What the Platforms Promise
The marketing language across AI medical record review platforms follows a recognizable arc. The problem is framed as volume—thousands of pages, buried paralegals, attorneys spending 40 hours on records when they should be in depositions. The solution is speed and replacement. Not augmentation of clinical judgment, but elimination of the need for it. No human reviewers involved. An AI paralegal that never sleeps, never negotiates salary, and processes records in minutes rather than days.
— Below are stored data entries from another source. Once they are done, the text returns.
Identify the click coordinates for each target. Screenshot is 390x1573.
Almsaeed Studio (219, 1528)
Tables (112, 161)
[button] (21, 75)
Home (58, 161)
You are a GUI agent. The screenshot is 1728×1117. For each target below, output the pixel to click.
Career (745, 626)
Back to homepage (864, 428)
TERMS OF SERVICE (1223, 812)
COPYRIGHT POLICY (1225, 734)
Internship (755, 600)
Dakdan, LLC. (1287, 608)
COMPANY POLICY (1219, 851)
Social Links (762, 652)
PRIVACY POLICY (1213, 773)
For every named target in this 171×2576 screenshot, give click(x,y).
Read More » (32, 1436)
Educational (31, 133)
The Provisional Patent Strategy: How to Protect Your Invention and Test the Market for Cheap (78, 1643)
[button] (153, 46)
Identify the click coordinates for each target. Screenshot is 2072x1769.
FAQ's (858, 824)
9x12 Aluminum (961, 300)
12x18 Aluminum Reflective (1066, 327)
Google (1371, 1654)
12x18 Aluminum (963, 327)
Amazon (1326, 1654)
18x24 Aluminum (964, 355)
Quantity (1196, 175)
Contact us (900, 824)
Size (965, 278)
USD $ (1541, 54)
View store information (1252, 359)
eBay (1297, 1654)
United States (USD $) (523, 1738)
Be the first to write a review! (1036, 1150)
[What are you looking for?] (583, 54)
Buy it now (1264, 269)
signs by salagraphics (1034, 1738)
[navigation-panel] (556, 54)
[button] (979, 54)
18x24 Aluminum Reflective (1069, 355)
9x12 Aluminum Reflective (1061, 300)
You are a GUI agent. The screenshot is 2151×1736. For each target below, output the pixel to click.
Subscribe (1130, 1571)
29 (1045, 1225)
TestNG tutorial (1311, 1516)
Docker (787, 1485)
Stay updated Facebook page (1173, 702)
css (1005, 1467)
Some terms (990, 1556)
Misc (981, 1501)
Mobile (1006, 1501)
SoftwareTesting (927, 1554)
These are not fringe claims from unknown startups. They are the current marketing language of platforms that plaintiff firms across the country are actively subscribing to and paying per-case fees to use. The implicit promise is that uploading records to the platform is equivalent to handing them to an experienced reviewer—that what comes back is a reliable, usable analysis the attorney can act on.
The outputs reviewed in the course of this work suggest that promise is not being kept.
No human reviewers involved. An AI paralegal that never sleeps, never negotiates salary, and processes records in minutes. The outputs reviewed here suggest the promise is not being kept.
How a 4,500-Page Report Gets Built from 1,424 Pages of Records
Large language models, when asked to summarize a complex medical record set without careful prompt discipline, do not default to concision. They default to comprehensiveness—because comprehensiveness is what the architecture rewards. A model that captures everything cannot be accused of missing anything. A model that summarizes aggressively will inevitably leave something out and, in a liability context, that omission becomes a problem.
The result is a document that attempts to capture every note, every vital sign entry, every medication administration record, every provider interaction—organized not by clinical significance or chronological relevance, but by the model's internal processing logic. The same clinical event, documented in five different places in the original records, may appear in five different sections of the output—in the nursing notes summary, in the medication administration summary, in the provider timeline, in the causation analysis, and again in the conclusions. Nothing is synthesized. Everything is restated.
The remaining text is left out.